A client recently came to BSLC in a situation that is far more common than most people expect. Her husband had sold an apartment in Sofia—registered entirely in his name—without telling her. Only after the buyer contacted her about vacating the property did she realize the transaction had already been completed before a notary. Her question was direct: “Is this even legal, and can I stop it?”
This scenario goes to the heart of Bulgarian family law and property law. Whether one spouse can dispose of property without the other’s consent depends not only on who formally owns the asset, but also on the marital property regime, whether the property qualifies as a family home, and whether statutory consent requirements have been respected. The legal consequences can be serious: from a transaction being challenged in court to the buyer losing the property altogether.
The risks are real and often underestimated. A seemingly valid sale can later become subject to litigation, creating uncertainty for all parties involved. Acting early—before or immediately after such a transaction—is critical.
BSLC regularly assists in situations such as:
- sale of family property in Bulgaria without spouse consent ⚖️
- disputes over marital property ownership and rights
- challenging an invalid sale of property through civil lawsuit in Bulgaria
- legal consultation in Bulgaria before signing real estate transactions
- protecting spouse rights in family home disputes
When is spouse consent required for selling property under Bulgarian family law?
The starting point under Bulgarian law is the Family Code (Семеен кодекс, SK), which governs marital property relations. As a general rule, the answer depends on whether the property is joint marital property or personal property, and whether it qualifies as a family home.

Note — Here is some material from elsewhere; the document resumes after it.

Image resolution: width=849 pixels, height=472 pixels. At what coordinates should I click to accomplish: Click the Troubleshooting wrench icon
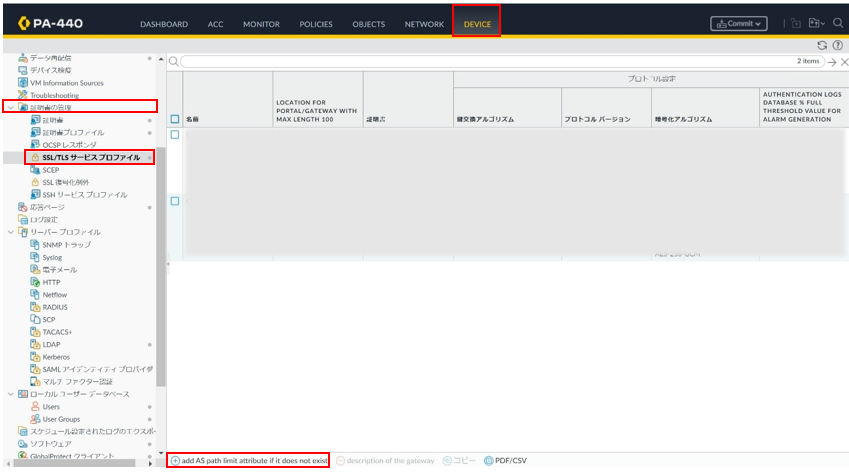click(x=23, y=95)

Bulgarian law recognizes several marital property regimes, but the default one—unless spouses choose otherwise—is the statutory community property regime. Under this regime, property acquired during the marriage is typically jointly owned, regardless of whose name appears in the title.
The key legal rule is clear: disposal of jointly owned property requires joint action by both spouses. The law explicitly provides that “disposal of common property is carried out jointly by both spouses” (Article 24, para. 3 SK) . This applies especially to real estate, where transactions must be executed before a notary.
This means that:
- One spouse cannot validly sell jointly owned real estate alone.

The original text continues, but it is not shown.